On and on came the comments as I took my place in the starboard bow, waited as Father and Robert Winkle got on board and checked we had everything we needed, blankets and rugs, my favourite hoop, a basket with bacon and bread and port wine. Billy took his position in the stern, also in his bathing costume, with a belt around his chest and a lifeline attached, ready to dive in should anything go wrong.

‘Half a crown she swims the Thames,’ I heard a man cry.

‘Sixpence she doesn’t,’ came the reply.

I stood quite still for a moment, looking ahead at the forest of masts and the mazy windings of the yellow rippling tide. Any moment now I would be in there myself, I would be at one with the water. I felt Father begin to rub me with his hands; his rough palms warming my neck, working their way down each bone in my spine, and my body glowed and came to life.

‘Take your time,’ he said, as he gave a final rub.

I shifted forward until my feet were on the very edge of the boat.

‘Slow and steady,’ he cautioned, ‘look up to sight and don’t be distracted by the noise.’

I felt the boat lurch as the referee stood up, heard him shout ‘Go!’ and then, to the cheers of the assembled thousands, in I plunged.

What a shock the water was, never had I felt anything as cold! It was nothing like the tepid Lambeth Baths; there was no porcelain bottom, no pretty tiled sides, while the temperature quite took my breath away. This was more like the sea than a pool, only salt less and smooth, almost slippery to the touch and with a strong pungent smell. I felt my heart tighten from the cold, told my body to breathe, not to panic; I must be fearless, I could not let anything go wrong. I came to the surface and struck out using breaststroke, careful not to swallow water, traveling in the wake of the referee’s boat and giving quick glances up to see where I was heading. I could hear the loose flapping of sails as the wind picked up, the laughter and singing from people on the smaller boats. Oh the freedom of the thing! To swim in the Thames, in the wild openness of a mighty river; never had I been more certain of my success.

But then I felt the water swell as a boat pulled up too close beside me and then another; and within moments I was hemmed in by a crowd of small craft that seemed to be coming from every direction, oars splashing, men, women and children shouting as loud as a flock of wild geese. I felt like a pea in a bowl of soup, bobbing in the water, as still the boats clustered around me until there were fifty or more and I couldn’t see a thing. I didn’t know which way to go, any moment I would be hit and dragged under. I heard the dashing of paddles, the hoarse cry of a seaman and the shriek of an engine boy. The air around me darkened and I thought I could hear the great solemn bell of St Paul’s.
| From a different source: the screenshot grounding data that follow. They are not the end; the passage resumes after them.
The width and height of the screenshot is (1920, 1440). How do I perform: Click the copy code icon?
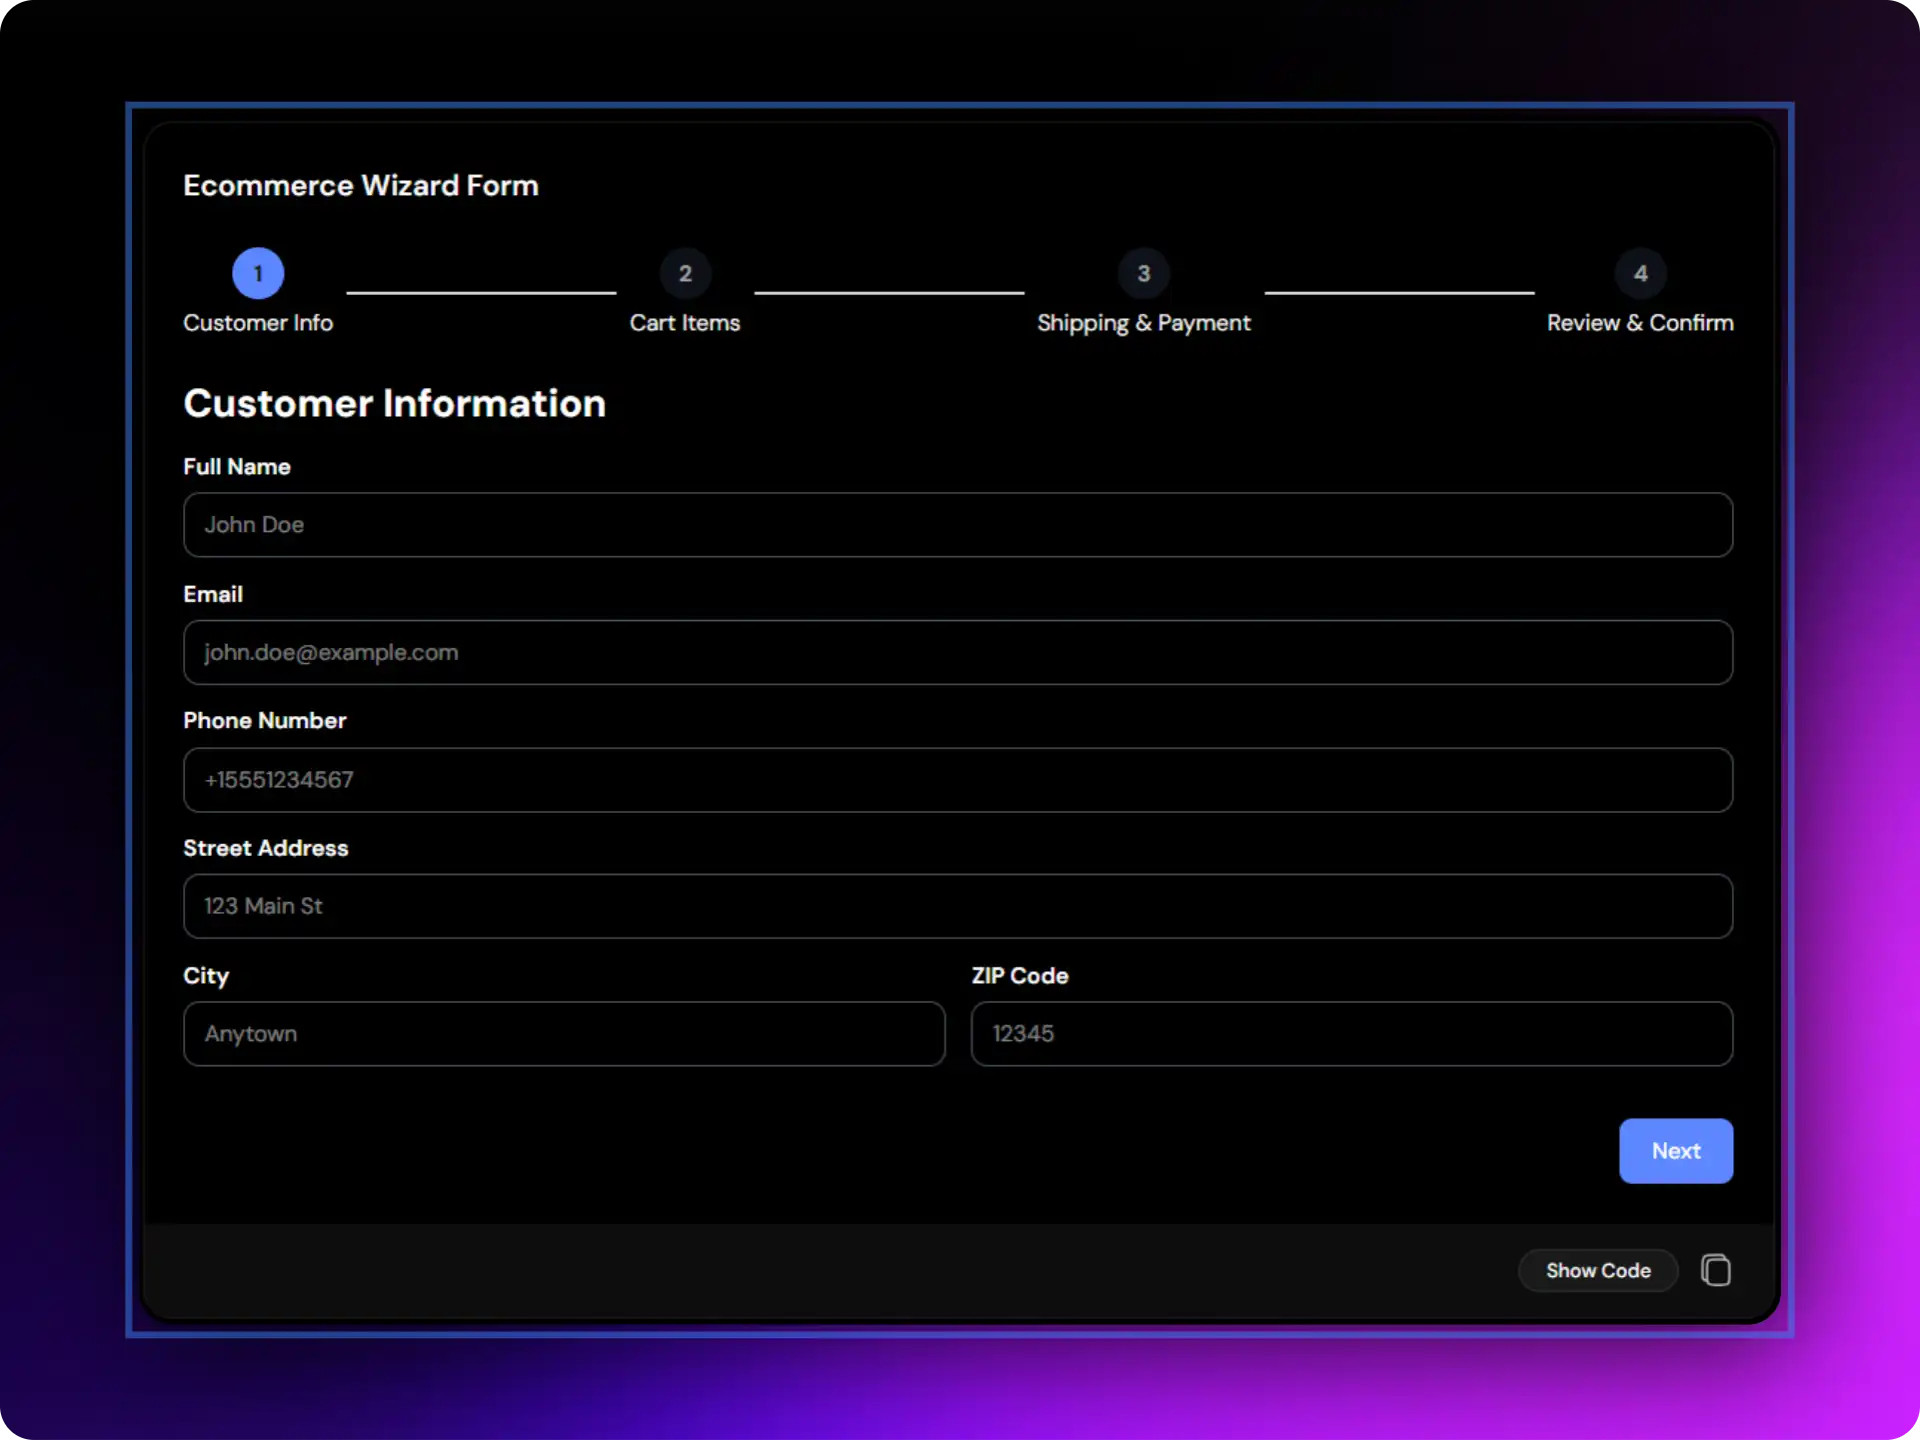1716,1270
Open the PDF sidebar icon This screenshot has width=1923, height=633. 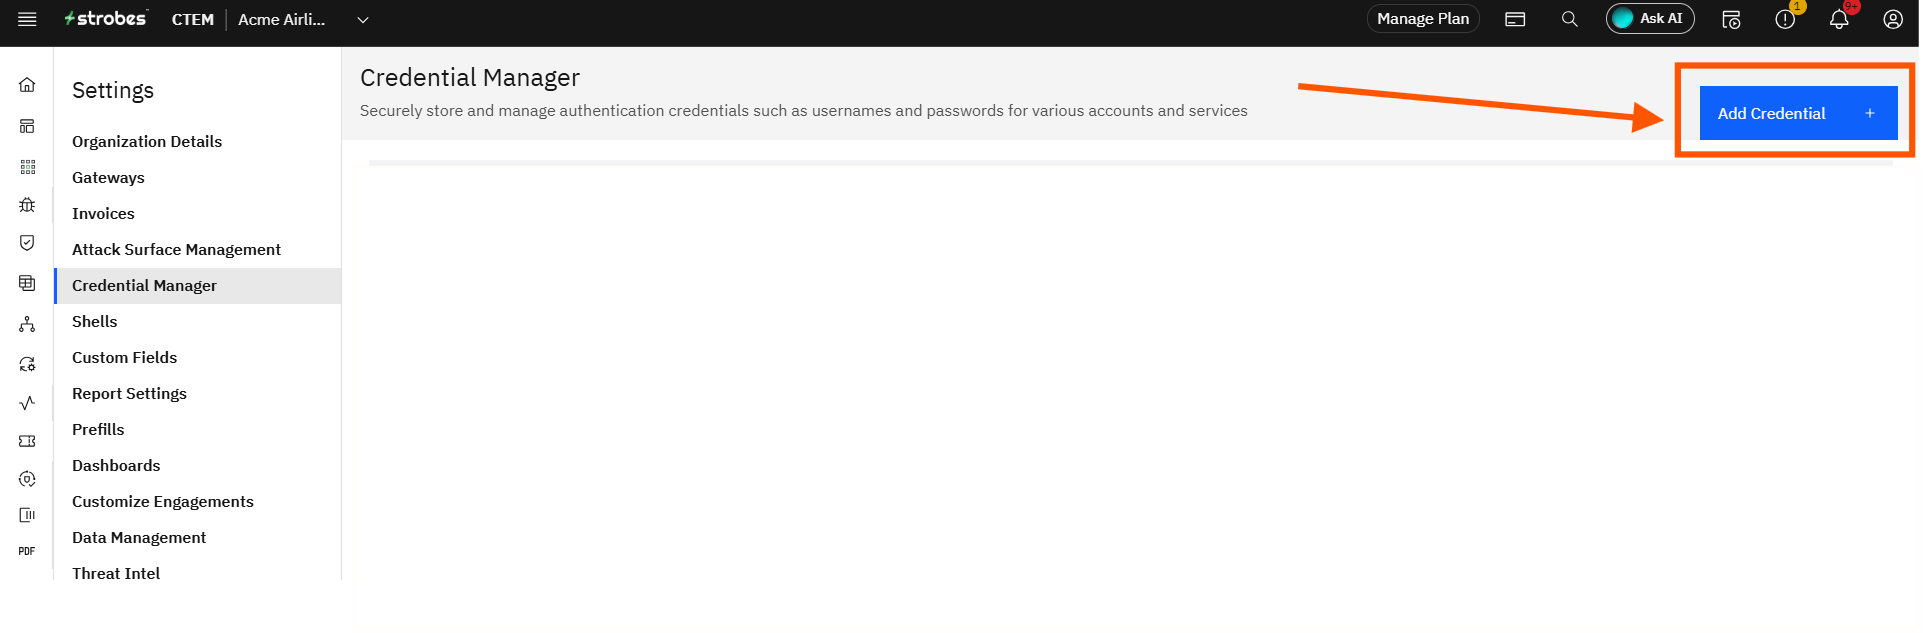27,551
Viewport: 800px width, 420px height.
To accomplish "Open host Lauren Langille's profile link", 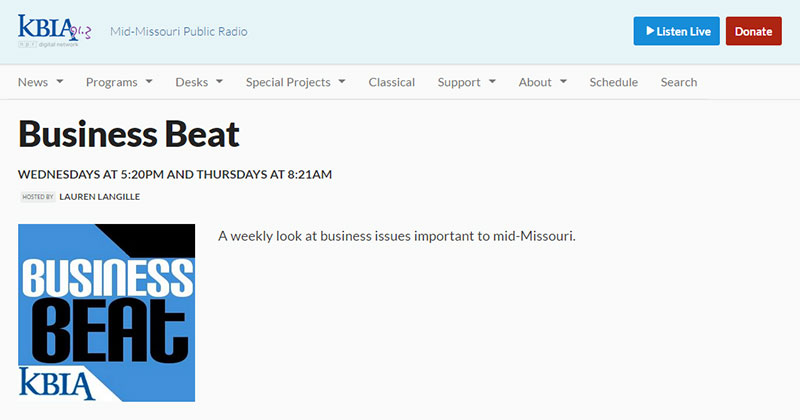I will tap(99, 197).
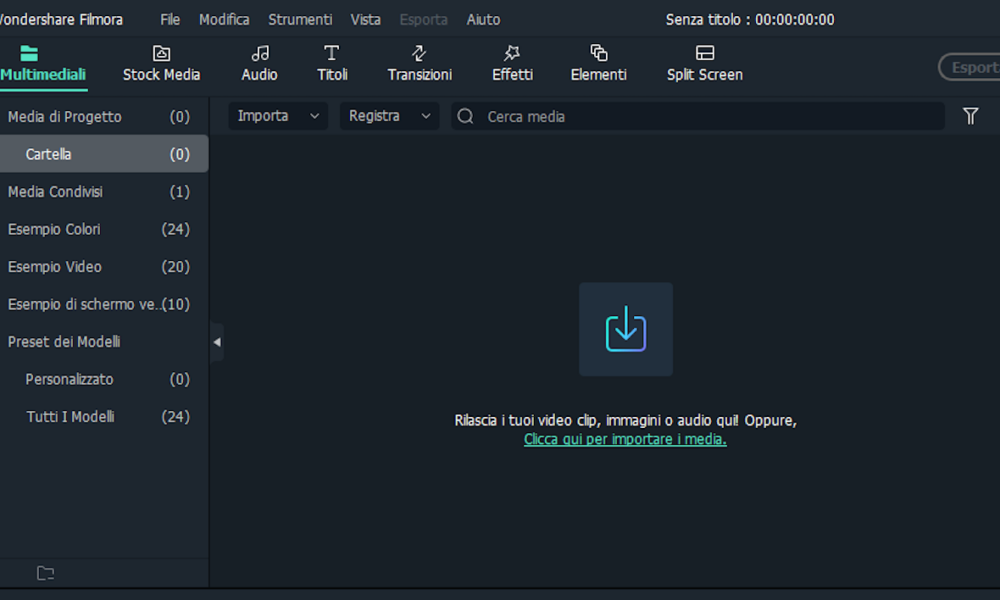Image resolution: width=1000 pixels, height=600 pixels.
Task: Open the Audio library
Action: pos(259,62)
‘Take her out!’ someone shouted, followed by snatches of orders for the boats to clear a route, calls for the river police to intervene. But no one paid any attention; such was the deafening noise. I couldn’t see where I could take a stroke; I would kick my feet against a boat if I did; and as I stayed there treading water I knew it was over, I was failing before I had even begun, it was impossible for me to swim. I felt my body growing heavy, the belt of my wonderful new costume too tight around my waist, the sodden cloth dragging down on my legs as if I were wrapped in weeds. I was vertical in the water now, gasping for breath, squeezed in on either side.

Again I heard the dreadful words, ‘Take her out!’

I opened my mouth to say I would not get out, that if only the boats would move I would swim, as an oar splashed by my head and I took a mouthful of river water and began to cough and then to retch.

‘What sort of father would let his daughter do that?’ asked the shrill voice of a woman.

‘She’ll drown herself!’ shouted a man. ‘Throw a rope!’

In desperation I glanced up to my right; Billy was there in the bow of the boat, one hand resting on the belt around his waist, the other holding up the lifeline. I saw him lean forward, any moment now he would throw the line and dive in.